DNScrypt-proxy in a container (mostly for research purposes)
This image is neither for industrial nor for personal use. If you want a light-weight yet working version of a containerized DNScrypt-proxy, use klutchell's work. This image for research purpose only, using a heavier-weight base image to have better interaction with the container, e.g., shell access, save and store SSL keys for decrypting communication.
We have images based on pure bookworm
debian, which is around 234 MB once bundled.

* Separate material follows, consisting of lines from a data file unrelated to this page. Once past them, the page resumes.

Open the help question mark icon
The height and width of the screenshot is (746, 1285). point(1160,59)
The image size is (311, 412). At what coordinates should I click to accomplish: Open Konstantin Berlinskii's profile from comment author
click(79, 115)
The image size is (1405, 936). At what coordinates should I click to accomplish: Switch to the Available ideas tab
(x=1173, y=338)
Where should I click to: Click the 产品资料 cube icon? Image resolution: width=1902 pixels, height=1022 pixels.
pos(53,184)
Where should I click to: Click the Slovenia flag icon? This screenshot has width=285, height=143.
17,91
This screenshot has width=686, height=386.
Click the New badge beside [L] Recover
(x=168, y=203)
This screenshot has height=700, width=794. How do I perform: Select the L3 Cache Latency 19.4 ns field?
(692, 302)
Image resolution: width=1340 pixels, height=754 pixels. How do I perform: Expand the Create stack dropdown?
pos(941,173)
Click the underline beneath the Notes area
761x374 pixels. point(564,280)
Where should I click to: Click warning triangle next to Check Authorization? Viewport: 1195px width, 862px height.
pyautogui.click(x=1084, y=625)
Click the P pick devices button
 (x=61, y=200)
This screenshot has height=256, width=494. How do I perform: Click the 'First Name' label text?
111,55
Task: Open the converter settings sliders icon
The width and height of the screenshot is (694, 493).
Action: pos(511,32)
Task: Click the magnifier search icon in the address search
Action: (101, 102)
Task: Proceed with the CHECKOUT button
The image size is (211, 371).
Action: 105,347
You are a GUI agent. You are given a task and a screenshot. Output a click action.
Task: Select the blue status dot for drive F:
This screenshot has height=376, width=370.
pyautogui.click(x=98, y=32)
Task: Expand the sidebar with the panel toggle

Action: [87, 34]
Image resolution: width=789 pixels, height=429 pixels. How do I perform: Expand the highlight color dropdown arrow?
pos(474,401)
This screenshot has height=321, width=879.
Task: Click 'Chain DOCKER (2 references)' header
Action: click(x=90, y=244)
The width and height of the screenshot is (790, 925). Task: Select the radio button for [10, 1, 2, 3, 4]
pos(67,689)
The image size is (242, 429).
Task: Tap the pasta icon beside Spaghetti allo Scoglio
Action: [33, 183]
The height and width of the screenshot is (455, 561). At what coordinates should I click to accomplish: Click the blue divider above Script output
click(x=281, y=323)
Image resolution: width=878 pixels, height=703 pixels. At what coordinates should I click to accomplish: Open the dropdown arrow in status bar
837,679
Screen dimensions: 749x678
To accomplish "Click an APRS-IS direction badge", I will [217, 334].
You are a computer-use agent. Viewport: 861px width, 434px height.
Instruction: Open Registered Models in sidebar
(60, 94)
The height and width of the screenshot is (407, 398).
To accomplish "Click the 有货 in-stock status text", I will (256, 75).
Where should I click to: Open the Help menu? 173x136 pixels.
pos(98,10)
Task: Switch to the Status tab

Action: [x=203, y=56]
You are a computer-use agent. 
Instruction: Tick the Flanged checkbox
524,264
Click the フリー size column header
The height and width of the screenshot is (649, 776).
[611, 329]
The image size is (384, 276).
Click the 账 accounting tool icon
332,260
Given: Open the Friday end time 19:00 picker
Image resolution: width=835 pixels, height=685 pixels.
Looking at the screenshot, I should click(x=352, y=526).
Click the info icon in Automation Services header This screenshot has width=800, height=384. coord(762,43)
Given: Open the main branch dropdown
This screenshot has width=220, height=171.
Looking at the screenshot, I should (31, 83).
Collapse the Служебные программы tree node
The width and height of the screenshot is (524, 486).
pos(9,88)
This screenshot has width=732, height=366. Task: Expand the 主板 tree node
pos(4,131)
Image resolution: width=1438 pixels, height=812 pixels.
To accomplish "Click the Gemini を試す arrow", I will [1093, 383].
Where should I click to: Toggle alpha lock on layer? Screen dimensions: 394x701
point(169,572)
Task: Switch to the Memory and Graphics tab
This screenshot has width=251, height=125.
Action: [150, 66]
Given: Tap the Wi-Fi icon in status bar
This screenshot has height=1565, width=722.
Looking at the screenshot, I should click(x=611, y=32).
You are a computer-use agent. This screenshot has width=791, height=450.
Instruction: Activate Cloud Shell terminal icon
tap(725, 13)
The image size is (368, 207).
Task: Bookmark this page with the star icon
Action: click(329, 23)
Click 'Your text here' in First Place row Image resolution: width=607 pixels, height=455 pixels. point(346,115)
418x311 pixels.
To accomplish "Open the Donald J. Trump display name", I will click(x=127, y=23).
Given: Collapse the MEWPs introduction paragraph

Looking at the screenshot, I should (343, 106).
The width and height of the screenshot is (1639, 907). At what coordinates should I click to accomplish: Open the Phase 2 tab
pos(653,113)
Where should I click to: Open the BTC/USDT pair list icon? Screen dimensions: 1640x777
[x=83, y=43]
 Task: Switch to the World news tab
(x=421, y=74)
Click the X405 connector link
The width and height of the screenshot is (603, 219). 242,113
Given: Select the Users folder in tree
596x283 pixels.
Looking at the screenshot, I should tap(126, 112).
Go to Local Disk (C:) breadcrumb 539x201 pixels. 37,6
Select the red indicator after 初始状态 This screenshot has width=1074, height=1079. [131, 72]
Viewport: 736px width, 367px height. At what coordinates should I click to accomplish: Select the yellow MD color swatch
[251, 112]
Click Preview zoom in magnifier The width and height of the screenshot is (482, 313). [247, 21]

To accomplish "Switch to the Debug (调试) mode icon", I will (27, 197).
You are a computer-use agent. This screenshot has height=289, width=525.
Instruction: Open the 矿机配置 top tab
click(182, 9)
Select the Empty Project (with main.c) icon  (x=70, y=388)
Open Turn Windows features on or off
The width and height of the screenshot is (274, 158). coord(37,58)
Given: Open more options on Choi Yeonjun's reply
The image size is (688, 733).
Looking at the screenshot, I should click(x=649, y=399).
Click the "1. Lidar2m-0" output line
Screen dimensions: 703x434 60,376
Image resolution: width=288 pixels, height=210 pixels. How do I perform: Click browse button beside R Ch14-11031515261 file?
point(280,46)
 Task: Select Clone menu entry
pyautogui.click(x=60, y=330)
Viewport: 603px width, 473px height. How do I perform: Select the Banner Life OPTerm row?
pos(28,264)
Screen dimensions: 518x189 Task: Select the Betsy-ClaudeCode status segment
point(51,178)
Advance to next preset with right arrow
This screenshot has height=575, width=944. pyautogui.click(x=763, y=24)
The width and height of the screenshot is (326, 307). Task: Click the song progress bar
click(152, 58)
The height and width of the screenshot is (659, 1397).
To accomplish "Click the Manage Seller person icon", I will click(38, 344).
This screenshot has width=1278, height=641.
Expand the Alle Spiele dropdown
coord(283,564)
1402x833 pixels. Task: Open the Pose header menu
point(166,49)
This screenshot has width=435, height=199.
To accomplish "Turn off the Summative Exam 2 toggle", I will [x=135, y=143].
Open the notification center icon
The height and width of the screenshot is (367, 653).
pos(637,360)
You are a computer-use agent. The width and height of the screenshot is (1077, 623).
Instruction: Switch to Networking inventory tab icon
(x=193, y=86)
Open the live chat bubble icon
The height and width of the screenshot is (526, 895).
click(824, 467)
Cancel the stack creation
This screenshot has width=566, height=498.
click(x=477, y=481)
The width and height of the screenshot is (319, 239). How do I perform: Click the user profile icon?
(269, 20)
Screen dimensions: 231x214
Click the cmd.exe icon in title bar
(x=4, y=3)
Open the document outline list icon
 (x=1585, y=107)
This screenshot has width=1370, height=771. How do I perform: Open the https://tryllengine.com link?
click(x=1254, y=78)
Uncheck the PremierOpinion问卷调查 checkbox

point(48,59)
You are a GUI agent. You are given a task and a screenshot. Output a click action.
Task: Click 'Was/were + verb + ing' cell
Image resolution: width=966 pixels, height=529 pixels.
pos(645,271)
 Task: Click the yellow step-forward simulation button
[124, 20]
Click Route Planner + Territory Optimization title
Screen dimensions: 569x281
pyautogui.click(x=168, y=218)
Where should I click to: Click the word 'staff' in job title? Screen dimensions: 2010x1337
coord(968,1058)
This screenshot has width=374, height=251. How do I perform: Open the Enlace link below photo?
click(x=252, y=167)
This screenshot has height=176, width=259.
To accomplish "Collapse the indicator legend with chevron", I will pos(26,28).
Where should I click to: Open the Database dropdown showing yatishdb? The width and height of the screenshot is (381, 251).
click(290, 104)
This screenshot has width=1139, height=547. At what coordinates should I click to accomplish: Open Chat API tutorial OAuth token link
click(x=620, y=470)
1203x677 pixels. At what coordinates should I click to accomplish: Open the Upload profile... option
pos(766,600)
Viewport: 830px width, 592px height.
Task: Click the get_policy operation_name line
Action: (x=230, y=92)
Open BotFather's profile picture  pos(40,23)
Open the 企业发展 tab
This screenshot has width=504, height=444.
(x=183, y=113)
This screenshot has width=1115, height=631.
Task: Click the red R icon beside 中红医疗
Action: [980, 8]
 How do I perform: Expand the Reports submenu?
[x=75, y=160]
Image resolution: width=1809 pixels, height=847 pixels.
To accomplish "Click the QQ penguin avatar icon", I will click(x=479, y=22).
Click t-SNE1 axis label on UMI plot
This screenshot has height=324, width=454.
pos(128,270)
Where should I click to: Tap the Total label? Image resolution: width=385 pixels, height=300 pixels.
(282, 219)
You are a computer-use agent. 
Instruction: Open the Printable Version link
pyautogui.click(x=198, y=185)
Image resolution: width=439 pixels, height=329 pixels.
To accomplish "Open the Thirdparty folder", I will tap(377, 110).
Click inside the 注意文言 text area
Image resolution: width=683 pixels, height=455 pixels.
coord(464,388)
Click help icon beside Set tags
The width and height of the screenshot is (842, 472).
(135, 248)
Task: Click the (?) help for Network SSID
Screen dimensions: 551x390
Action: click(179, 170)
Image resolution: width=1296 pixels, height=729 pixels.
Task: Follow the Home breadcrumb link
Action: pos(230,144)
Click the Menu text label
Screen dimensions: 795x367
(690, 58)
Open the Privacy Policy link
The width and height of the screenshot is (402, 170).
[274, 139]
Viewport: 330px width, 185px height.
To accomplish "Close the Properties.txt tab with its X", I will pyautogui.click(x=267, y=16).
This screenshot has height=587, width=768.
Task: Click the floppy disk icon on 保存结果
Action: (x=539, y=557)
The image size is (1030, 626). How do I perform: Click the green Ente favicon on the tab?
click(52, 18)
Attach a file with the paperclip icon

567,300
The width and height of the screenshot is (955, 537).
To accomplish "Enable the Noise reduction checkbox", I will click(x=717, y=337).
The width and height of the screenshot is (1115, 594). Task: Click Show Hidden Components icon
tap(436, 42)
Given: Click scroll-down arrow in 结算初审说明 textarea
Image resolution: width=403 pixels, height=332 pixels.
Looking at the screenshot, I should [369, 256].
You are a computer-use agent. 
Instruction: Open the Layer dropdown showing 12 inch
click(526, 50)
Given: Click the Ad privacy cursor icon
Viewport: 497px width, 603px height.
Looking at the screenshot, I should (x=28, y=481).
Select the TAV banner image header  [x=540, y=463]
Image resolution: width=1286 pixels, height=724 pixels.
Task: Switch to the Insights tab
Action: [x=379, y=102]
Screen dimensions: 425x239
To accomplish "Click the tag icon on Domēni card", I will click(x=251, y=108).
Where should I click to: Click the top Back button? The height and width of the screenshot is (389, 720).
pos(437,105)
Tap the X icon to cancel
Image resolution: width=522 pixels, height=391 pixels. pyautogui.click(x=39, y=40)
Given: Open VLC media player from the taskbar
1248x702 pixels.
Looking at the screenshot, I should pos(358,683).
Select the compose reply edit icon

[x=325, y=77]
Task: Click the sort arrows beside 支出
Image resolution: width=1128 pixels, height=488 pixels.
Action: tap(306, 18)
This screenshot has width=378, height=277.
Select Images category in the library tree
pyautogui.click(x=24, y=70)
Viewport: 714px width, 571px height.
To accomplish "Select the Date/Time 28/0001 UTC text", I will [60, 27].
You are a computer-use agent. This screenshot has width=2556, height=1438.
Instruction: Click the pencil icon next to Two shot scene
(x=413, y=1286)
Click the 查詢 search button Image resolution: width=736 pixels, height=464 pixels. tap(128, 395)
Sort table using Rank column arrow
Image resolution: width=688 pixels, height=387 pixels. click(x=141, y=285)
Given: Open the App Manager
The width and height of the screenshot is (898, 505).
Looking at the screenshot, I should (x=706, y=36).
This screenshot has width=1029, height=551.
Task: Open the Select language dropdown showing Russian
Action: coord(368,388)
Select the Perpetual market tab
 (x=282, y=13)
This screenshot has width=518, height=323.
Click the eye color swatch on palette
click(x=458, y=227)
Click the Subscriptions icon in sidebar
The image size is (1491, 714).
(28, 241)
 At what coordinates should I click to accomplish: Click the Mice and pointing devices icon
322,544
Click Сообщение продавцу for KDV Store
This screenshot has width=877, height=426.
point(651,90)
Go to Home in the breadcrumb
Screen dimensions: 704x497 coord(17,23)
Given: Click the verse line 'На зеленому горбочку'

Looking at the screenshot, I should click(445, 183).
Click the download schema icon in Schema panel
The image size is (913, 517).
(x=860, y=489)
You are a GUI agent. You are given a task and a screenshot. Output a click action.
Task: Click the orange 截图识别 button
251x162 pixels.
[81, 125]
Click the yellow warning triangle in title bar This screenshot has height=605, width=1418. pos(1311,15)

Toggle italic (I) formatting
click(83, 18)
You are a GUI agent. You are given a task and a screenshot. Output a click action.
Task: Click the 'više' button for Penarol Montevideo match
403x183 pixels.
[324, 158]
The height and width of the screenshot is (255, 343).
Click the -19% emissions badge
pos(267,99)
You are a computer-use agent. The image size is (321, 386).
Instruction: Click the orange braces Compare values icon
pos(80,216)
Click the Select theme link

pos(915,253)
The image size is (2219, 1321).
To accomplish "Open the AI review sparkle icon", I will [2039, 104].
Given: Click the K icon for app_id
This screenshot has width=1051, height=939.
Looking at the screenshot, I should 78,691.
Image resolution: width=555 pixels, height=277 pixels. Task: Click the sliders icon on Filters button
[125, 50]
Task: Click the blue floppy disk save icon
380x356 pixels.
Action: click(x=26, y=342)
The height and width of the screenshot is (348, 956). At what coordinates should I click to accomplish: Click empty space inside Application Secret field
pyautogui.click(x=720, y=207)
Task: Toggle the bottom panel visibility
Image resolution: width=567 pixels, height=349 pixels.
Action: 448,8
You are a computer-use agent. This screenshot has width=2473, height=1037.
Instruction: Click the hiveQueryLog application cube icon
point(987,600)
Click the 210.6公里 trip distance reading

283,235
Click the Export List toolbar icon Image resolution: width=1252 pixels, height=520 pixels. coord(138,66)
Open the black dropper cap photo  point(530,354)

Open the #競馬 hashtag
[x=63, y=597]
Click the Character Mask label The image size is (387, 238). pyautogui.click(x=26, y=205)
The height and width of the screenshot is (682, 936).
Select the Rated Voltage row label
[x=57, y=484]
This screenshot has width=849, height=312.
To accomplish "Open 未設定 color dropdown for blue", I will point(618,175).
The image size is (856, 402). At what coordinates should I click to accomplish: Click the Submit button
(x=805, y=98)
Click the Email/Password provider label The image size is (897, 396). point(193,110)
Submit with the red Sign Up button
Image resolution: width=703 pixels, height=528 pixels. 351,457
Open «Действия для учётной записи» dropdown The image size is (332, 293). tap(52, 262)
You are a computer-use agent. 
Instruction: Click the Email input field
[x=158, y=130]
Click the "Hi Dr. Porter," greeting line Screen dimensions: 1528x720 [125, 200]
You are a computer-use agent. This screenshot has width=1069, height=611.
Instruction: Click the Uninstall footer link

On the other hand, we have Wolfi-based images as well, which are not only less vulnerable to many well known attacks but, since Wolfi is a distroless base image, the final size of the container is around 180 MB. By removing further things from the latter and/or using a base with even less tools, you can actually achieve smaller than 15 MB container like klutchell's work.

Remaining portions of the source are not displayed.